Few treatment options are available for T cell leukemias and lymphomas, collectively called T cell cancers that affect ~100,000 patients worldwide each year. The current proposal will generate new antibodies attached to drugs and toxins that kill the T cell cancers. Importantly, the antibodies will preserve enough healthy T cells to maintain a functioning immune system. These modified antibodies may improve patient outcome and limit side effects associated with traditional chemotherapies.

The mitogen-activated protein kinase (MAPK) pathway is activated in high-risk leukemia and is a hallmark of resistance to therapies. This project uses patient-derived xenograft models of relapsed pediatric ALL and AML with activated RAS/MAPK to test whether clinically relevant MAPK mutations activate the VAV3/RAC pathway and if pharmacological inhibition of that pathway by a small molecule we developed synergizes with a MAPK-inhibitor to provide a new treatment strategy for RAS-driven leukemia.

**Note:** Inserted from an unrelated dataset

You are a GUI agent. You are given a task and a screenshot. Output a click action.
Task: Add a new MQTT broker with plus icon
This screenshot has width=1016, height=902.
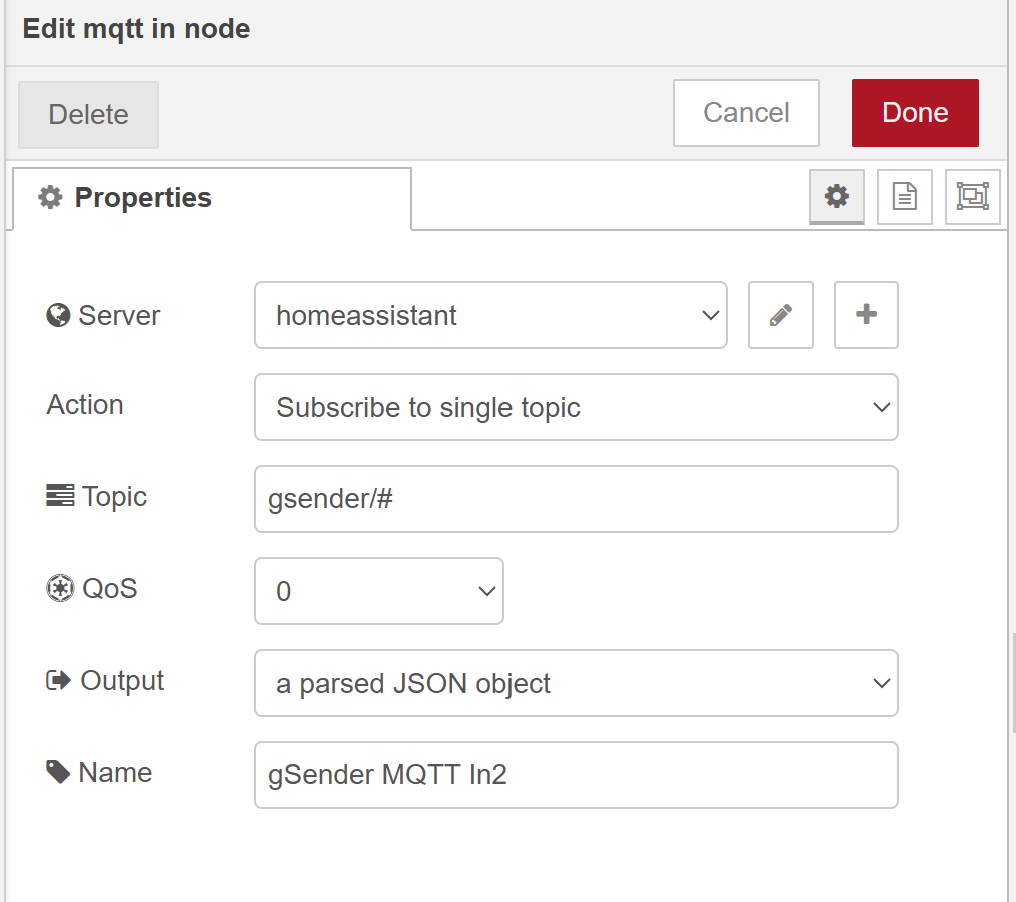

T-cell ALL is an aggressive blood cancer with poor overall survival, high relapse rates, and significant treatment-related side effects. Using primary T-ALL patient samples, this project will study the importance of JAK/STAT signaling and the gene BIRC5 in the pathology of T-ALL driven by DNMT3A mutations using genetic and pharmacological tools. The goal of this proposal is to develop precision medicine approaches for DNMT3A-mutant adult T-ALL patients, a group with poor clinical outcomes

Clonally expanded T cells carrying somatic mutations circulate in the premalignant phase of Adult T cell leukemia/lymphoma (ATL). We will develop capture-sequencing of recurrent ATL-driver mutations for use as a diagnostic tool for the detection/characterization of ATL-like clones in individuals with high risk of ATL, and, in an aligned clinical study, we will test whether a novel monoclonal antibody (targeting C-C chemokine receptor 4) can eradicate these high-risk cells.

Advances in multiple myeloma (MM) therapy have improved survival, but serial cycles of response and relapse still lead to treatment-refractory and fatal disease in nearly all patients. To specifically target mechanisms of MM relapse, we propose to develop an immunotherapy targeting Sox2, a stem-cell transcription factor implicated in clonogenic MM growth that enables relapse.